Visual presentation is good, with scripted conversations and cutscenes advancing the story. Helmets are removed during these times to allow facial emotion to be seen, but bulky armor or glowy enchantment effects can obscure your view of things. Animations look somewhat robotic at times, but elaborate killing blows are brutal and awesome to watch, especially on larger foes. Overall, the game lives up to the gory hype, as blood splatters everywhere when physical blows are exchanged. Your characters end up covered in red after a battle, which remains for a time, even in cutscenes. Some spells can petrify or freeze enemies, leaving them vulnerable to being shattered by further damage.
Dragon Age features 100% spoken dialogue. Any time a character talks to you, it is heard, not read. Well, you can turn on subtitles, but you get the idea. With 144 actors total, each of the main characters can have their own, including your companions and other major players in the story. Some also do several voices for other smaller parts, but it was not noticeable except for the dwarves done by Steve Blum.
Giving a voice to every character in the game is a lot of work, but it was done very well. The result is an experience far more immersive than a game like Oblivion, where every NPC aside from Captain Picard and Alex Trevelyan sound the same as the rest of their race. Ambient conversations between party members can make exploration very entertaining, but there are a handful of phrases that are annoyingly repeated both in and out of combat.

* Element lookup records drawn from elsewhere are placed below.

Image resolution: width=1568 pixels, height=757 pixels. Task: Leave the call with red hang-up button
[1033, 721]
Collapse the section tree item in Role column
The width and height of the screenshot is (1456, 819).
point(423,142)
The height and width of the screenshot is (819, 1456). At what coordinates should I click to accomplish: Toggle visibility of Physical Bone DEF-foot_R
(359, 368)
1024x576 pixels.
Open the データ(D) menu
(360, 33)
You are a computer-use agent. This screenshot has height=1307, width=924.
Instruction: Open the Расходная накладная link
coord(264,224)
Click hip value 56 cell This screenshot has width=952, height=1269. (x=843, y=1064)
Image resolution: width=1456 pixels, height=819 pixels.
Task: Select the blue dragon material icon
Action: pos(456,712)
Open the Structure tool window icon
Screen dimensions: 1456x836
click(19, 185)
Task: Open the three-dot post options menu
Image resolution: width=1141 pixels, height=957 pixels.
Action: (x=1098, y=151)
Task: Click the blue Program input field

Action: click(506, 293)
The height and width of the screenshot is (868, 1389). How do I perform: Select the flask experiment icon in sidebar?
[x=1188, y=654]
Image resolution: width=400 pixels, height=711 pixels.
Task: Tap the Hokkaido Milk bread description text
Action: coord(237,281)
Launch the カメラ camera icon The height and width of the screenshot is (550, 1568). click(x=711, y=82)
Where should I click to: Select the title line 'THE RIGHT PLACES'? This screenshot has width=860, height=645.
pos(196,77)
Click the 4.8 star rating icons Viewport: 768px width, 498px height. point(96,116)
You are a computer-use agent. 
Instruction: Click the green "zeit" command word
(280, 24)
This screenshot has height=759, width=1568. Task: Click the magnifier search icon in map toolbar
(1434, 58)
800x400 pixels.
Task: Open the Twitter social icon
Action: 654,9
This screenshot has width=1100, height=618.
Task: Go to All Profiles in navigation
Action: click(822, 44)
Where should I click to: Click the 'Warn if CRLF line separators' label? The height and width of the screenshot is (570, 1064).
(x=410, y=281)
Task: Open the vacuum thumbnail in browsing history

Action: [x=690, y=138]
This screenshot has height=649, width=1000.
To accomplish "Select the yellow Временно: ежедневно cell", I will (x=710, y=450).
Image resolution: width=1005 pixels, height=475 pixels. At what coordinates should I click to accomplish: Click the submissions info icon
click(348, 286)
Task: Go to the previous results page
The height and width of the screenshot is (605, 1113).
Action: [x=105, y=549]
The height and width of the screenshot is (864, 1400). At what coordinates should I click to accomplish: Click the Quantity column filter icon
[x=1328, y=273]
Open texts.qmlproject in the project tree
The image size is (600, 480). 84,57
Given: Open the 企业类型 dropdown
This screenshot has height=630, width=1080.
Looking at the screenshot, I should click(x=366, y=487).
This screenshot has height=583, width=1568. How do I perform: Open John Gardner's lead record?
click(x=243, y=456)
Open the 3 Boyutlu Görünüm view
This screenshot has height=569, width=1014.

The sound effects and orchestral score end up taking a backseat to the extensive voiceovers, but they aren’t lacking at all. Combat noises sound good, as they should, since they’re what you’ll hear the most. Sword clanging against sword, shield banging against armor, or my favorite, sword penetrating armor and slicing the poor bastard inside. Grunts, groans, and growls emanate throughout man and beast alike, interrupted by shouts, screams, and howls. Throughout it all, the larger-than-life battle music eggs you on to victory with war drums and booming crescendos.